オープンソースのAIエージェント構築プラットフォーム「Flowise」のCustomMCPノードに、CVSSスコア10.0(最高深刻度)のコードインジェクション脆弱性CVE-2025-59528が発見されました。公開インスタンス1万2千件以上を標的に6ヶ月以上にわたって積極的な悪用が続いており、npmパッケージv3.0.6への緊急アップデートが強く推奨されています。
CVSSスコア10.0は、攻撃の容易さ・影響範囲・権限不要という要素がすべて最高水準であることを意味します。CustomMCPノードがユーザー入力をサニタイズ(無害化処理)せずにそのまま実行してしまうという初歩的な設計上のミスが根本原因で、攻撃者はこれを悪用して任意のコードをサーバー上で実行できる状態にあります。6ヶ月以上にわたり悪用が続いていたという事実は、AIプラットフォームのセキュリティ監視体制の脆弱さを浮き彫りにしています。
セキュリティ研究者からの警告がX上で急速に拡散し、「AIインフラの急速な普及がセキュリティ対策を追いついていない」という懸念が多数のコメントで共有されました。r/netsecでは「ユーザー入力をサニタイズせずに実行するのは初歩的なミス」という批判的コメントが多数寄せられ、Hacker Newsでは「6ヶ月以上悪用され続けていた」という事実への驚きとともに、AIプラットフォームのセキュリティレビュー不足を問題視するスレッドが展開されています。

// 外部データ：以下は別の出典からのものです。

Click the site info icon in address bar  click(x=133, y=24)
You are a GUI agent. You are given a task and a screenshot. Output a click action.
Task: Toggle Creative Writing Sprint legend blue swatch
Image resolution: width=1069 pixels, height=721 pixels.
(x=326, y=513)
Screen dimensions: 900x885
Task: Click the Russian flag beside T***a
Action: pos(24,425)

FlowiseはLangChainなどを活用してAIエージェントをノーコードで構築できる人気ツールであり、急速な普及と引き換えにセキュリティ審査が後回しになったことが今回の事態を招きました。AIツールの採用が企業・個人を問わず加速する中、特にオープンソースAIインフラを本番環境で運用している組織は、速やかなバージョンアップと侵害調査の実施が急務です。